[Pixel coordinate grounding data]
----

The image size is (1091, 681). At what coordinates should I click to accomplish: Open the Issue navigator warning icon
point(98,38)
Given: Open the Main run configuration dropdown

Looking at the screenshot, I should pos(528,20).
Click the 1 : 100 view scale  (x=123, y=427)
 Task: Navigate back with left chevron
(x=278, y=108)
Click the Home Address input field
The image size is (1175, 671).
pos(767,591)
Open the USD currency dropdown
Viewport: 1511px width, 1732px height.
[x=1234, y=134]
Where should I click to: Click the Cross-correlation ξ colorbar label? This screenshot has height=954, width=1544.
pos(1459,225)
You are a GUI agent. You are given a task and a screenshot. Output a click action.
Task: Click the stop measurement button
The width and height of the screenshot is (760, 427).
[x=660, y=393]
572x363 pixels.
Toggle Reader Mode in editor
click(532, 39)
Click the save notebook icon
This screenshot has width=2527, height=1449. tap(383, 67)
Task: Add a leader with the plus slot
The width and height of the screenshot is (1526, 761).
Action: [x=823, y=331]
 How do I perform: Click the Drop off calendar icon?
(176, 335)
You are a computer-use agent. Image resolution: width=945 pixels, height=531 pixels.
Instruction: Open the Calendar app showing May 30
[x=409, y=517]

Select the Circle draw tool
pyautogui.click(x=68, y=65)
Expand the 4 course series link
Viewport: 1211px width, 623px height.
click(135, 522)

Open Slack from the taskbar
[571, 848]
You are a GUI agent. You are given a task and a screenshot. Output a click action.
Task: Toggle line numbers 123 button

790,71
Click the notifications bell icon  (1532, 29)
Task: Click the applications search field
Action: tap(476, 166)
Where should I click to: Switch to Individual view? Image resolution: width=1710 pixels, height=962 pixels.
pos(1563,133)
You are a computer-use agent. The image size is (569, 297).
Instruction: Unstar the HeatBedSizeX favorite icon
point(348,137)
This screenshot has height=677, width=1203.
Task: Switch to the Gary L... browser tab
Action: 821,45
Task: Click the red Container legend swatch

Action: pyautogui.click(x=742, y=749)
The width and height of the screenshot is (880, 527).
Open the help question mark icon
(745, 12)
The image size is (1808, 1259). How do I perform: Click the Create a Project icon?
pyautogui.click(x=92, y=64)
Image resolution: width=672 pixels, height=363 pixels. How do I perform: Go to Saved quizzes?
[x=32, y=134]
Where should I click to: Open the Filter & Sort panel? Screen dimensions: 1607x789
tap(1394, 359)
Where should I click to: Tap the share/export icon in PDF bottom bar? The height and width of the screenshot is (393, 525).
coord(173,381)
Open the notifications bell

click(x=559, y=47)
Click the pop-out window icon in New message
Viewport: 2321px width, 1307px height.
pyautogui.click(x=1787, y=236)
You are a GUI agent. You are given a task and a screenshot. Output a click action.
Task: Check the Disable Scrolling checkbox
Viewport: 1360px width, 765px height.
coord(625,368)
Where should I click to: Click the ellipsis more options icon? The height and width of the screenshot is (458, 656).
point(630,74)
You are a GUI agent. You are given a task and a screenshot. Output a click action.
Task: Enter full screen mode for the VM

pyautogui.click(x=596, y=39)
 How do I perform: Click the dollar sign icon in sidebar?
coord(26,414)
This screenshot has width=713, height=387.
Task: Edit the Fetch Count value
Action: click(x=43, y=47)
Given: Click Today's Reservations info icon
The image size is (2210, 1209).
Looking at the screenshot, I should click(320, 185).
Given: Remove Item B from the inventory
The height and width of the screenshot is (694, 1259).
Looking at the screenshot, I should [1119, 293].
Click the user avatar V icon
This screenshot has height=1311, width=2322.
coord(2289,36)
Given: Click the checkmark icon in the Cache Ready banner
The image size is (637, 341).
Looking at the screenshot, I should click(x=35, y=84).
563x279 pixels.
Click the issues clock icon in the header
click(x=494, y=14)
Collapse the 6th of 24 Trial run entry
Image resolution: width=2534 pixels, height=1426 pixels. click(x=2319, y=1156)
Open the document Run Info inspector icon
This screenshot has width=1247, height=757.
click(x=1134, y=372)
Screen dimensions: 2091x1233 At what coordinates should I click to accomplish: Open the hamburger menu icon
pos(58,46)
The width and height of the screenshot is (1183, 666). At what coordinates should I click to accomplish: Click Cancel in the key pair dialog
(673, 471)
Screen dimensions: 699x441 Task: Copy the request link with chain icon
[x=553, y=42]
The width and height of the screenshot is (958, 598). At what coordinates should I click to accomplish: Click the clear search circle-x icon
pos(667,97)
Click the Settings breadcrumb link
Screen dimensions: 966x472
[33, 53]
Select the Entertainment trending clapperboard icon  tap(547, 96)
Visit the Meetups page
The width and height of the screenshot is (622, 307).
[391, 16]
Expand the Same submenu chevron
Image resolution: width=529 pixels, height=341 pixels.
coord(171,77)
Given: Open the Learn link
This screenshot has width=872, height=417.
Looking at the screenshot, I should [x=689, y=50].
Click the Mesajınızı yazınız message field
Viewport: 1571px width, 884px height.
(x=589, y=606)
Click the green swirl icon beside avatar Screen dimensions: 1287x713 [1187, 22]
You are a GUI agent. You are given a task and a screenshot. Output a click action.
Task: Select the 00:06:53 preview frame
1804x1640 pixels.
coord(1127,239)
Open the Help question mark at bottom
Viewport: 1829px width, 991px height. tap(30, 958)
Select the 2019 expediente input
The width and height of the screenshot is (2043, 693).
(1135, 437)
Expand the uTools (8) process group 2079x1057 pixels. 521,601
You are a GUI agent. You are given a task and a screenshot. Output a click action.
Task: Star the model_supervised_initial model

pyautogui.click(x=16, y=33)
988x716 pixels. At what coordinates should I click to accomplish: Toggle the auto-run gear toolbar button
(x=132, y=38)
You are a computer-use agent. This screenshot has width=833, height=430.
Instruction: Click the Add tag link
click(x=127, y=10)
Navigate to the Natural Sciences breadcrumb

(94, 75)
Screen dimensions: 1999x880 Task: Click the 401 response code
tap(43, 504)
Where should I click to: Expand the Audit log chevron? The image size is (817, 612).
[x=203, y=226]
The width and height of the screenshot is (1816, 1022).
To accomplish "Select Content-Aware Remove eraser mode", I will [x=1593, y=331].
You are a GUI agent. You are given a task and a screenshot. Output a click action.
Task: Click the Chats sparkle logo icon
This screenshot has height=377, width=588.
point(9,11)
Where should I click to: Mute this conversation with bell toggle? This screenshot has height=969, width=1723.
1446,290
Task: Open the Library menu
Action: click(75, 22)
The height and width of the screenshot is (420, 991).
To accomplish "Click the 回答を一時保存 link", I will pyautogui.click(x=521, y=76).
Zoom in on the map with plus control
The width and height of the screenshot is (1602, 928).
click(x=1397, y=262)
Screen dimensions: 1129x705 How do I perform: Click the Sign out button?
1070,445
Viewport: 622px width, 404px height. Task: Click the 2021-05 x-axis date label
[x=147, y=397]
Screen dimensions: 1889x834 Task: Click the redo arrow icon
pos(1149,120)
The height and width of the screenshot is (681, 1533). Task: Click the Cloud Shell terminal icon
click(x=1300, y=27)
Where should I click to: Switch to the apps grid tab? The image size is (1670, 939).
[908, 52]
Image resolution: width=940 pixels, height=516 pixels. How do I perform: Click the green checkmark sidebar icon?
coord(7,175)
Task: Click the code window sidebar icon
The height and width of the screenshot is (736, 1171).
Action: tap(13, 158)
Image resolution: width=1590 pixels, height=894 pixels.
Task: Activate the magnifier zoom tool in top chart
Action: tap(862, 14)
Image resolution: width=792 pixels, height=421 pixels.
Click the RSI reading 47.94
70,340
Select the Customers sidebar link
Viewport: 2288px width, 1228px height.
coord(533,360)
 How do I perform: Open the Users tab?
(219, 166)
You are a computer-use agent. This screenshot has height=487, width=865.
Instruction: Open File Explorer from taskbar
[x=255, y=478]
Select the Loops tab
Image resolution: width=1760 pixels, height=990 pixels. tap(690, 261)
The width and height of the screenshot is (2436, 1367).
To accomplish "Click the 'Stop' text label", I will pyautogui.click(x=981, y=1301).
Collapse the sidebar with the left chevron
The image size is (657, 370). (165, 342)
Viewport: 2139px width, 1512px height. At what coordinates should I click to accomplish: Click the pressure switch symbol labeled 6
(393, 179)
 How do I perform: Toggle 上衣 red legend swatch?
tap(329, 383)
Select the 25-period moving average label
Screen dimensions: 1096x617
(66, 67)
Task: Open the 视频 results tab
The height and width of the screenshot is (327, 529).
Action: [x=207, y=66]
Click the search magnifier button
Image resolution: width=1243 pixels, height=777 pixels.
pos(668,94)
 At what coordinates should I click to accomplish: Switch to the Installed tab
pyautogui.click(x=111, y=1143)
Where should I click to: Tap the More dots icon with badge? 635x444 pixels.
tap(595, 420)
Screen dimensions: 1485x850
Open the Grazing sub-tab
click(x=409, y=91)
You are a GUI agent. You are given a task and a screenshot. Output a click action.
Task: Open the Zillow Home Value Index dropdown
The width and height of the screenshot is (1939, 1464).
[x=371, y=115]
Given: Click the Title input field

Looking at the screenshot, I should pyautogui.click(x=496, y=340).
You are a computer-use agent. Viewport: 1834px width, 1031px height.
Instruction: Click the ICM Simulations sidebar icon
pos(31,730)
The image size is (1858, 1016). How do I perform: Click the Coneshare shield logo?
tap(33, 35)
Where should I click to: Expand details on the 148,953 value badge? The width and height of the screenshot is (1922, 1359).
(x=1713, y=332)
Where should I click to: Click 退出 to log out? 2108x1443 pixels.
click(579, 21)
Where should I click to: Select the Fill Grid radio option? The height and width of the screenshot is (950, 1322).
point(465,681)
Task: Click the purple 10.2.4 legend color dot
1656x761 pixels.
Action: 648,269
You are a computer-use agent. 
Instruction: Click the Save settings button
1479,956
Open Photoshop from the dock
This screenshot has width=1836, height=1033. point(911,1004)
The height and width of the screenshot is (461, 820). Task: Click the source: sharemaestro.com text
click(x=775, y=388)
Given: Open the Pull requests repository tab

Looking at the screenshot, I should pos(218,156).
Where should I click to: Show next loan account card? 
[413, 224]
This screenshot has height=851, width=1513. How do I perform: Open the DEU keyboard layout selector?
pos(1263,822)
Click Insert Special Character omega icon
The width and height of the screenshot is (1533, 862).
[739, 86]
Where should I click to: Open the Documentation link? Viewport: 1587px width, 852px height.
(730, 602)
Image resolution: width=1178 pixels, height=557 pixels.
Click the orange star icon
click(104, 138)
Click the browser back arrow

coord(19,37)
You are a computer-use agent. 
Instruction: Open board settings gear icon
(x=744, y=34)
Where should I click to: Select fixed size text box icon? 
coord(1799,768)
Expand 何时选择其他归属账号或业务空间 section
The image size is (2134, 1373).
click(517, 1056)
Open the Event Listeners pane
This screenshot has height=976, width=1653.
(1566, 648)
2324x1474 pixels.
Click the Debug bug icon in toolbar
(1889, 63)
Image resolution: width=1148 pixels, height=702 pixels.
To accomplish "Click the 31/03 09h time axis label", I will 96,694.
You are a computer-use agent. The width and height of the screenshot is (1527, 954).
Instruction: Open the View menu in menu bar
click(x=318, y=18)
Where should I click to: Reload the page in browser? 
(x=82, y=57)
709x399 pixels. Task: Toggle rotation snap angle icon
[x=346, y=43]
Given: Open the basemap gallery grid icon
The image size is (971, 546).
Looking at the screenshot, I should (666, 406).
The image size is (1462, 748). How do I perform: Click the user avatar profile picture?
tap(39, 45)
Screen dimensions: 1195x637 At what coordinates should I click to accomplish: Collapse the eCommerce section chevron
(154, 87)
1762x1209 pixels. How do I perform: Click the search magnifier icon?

----

:: Task details ::
Return only the number of lines in the data above that include the word "Remove".

:: Exercise solution ::
2